[Start of section]

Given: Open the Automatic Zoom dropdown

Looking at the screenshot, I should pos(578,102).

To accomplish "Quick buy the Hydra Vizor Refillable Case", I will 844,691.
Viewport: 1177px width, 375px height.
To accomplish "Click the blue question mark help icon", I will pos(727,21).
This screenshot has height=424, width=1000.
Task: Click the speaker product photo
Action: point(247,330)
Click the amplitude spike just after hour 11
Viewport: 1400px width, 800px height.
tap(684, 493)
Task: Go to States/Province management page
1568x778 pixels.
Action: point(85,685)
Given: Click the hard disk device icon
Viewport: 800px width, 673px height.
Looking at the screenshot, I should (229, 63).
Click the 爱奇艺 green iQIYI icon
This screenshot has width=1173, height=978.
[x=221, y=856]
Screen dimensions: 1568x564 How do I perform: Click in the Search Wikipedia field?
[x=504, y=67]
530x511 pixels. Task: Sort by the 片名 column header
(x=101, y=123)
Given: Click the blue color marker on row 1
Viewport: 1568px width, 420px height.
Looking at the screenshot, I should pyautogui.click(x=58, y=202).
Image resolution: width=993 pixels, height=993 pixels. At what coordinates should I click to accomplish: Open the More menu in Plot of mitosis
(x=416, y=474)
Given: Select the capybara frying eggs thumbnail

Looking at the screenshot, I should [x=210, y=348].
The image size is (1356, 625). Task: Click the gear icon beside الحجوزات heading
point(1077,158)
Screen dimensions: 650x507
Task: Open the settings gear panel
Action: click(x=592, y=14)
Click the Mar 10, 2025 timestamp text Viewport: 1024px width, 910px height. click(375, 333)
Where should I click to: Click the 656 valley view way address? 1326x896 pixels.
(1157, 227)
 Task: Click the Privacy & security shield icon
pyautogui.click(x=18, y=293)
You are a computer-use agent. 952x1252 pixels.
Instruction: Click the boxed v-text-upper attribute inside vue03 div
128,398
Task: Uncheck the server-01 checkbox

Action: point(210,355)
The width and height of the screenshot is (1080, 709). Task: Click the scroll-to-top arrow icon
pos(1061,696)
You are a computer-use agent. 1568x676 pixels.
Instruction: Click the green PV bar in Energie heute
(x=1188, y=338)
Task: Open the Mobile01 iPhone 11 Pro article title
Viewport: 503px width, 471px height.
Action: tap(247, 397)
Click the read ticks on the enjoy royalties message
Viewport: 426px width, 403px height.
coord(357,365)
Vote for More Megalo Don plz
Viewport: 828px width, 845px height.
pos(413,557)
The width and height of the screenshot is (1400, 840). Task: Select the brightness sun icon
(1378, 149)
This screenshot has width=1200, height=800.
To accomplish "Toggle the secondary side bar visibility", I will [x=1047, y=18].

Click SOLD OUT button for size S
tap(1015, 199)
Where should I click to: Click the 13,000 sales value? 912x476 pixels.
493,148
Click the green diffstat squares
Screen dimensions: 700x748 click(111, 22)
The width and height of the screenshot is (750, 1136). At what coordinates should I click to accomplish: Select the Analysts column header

[End of section]

Across the entries above, how many lines contain "computer"? Provide only the count.

-- Exercise response --
2